• Saved data entries:
================

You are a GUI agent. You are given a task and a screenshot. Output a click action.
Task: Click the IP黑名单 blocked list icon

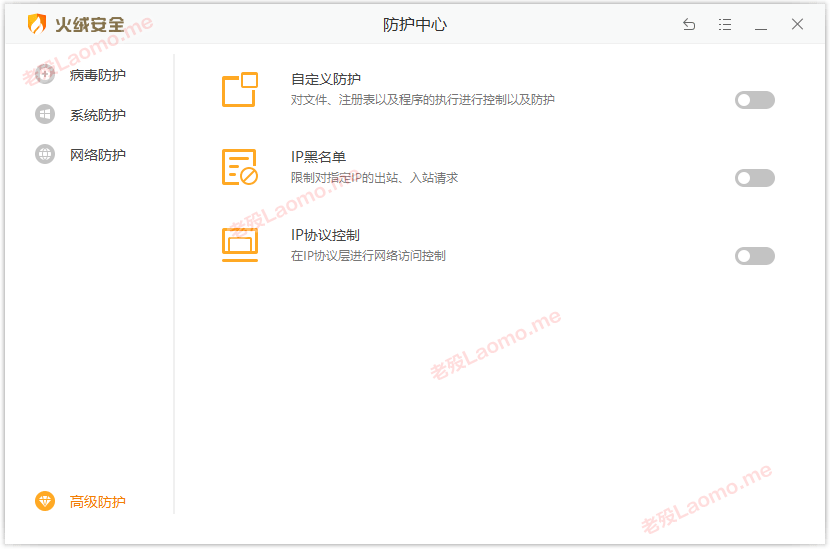click(x=240, y=167)
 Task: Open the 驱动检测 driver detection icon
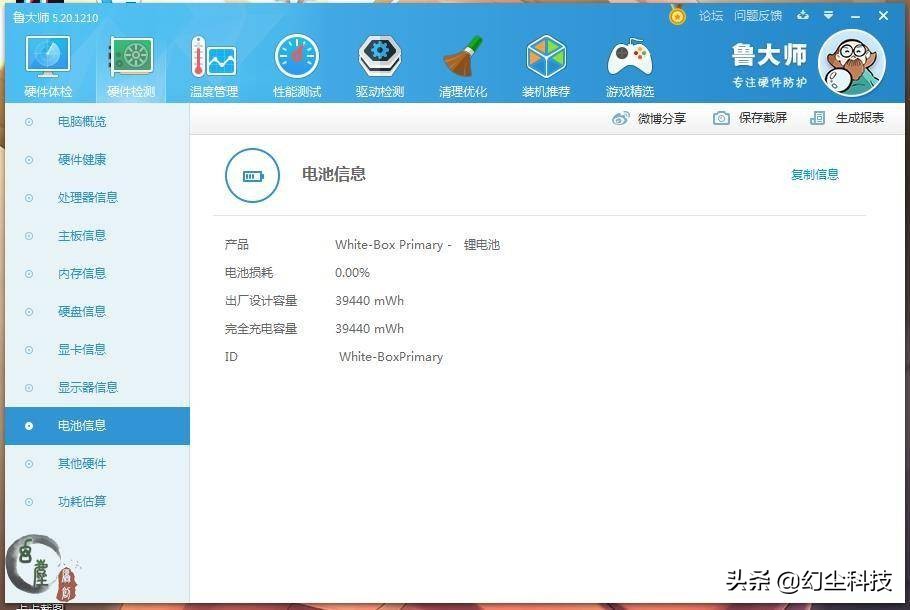(x=379, y=63)
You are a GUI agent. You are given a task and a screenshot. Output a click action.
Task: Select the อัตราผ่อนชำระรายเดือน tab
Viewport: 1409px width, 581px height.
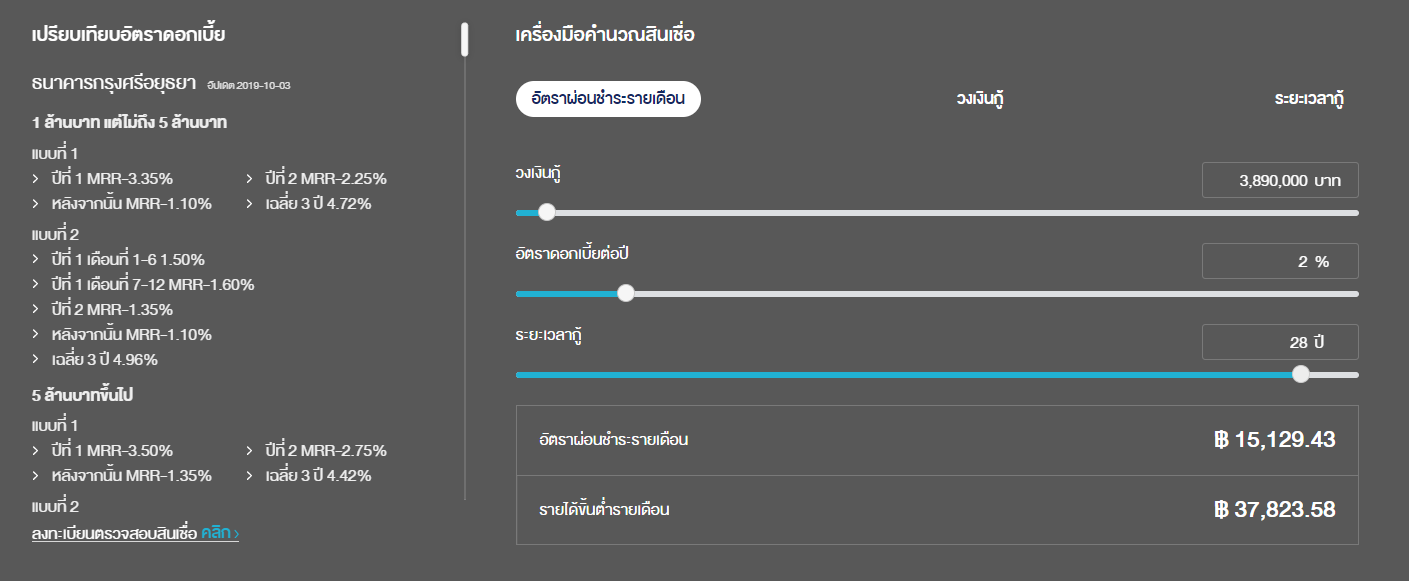coord(608,99)
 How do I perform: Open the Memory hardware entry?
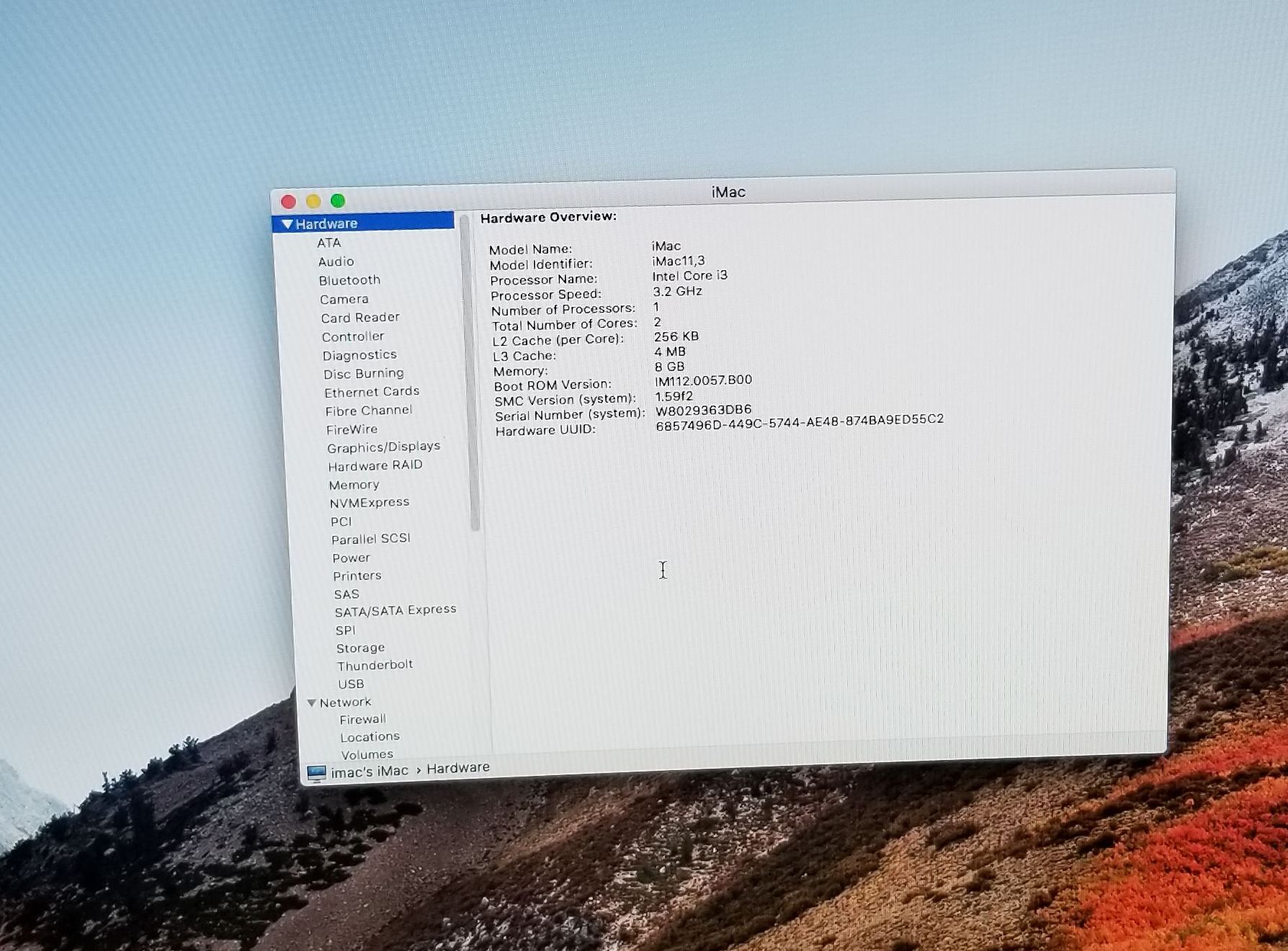[354, 485]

================

• Task item:
What you return must match the records exactly, apart from the images, which are omitted.

• Result for this exercise:
You are a GUI agent. You are given a task and a screenshot. Output a click action.
Task: Click the IP黑名单 blocked list icon

click(x=240, y=167)
 Task: Open the 驱动检测 driver detection icon
(x=379, y=63)
You are a GUI agent. You are given a task and a screenshot. Output a click action.
Task: Select the อัตราผ่อนชำระรายเดือน tab
Viewport: 1409px width, 581px height.
coord(608,99)
 How do I perform: Open the Memory hardware entry?
[354, 485]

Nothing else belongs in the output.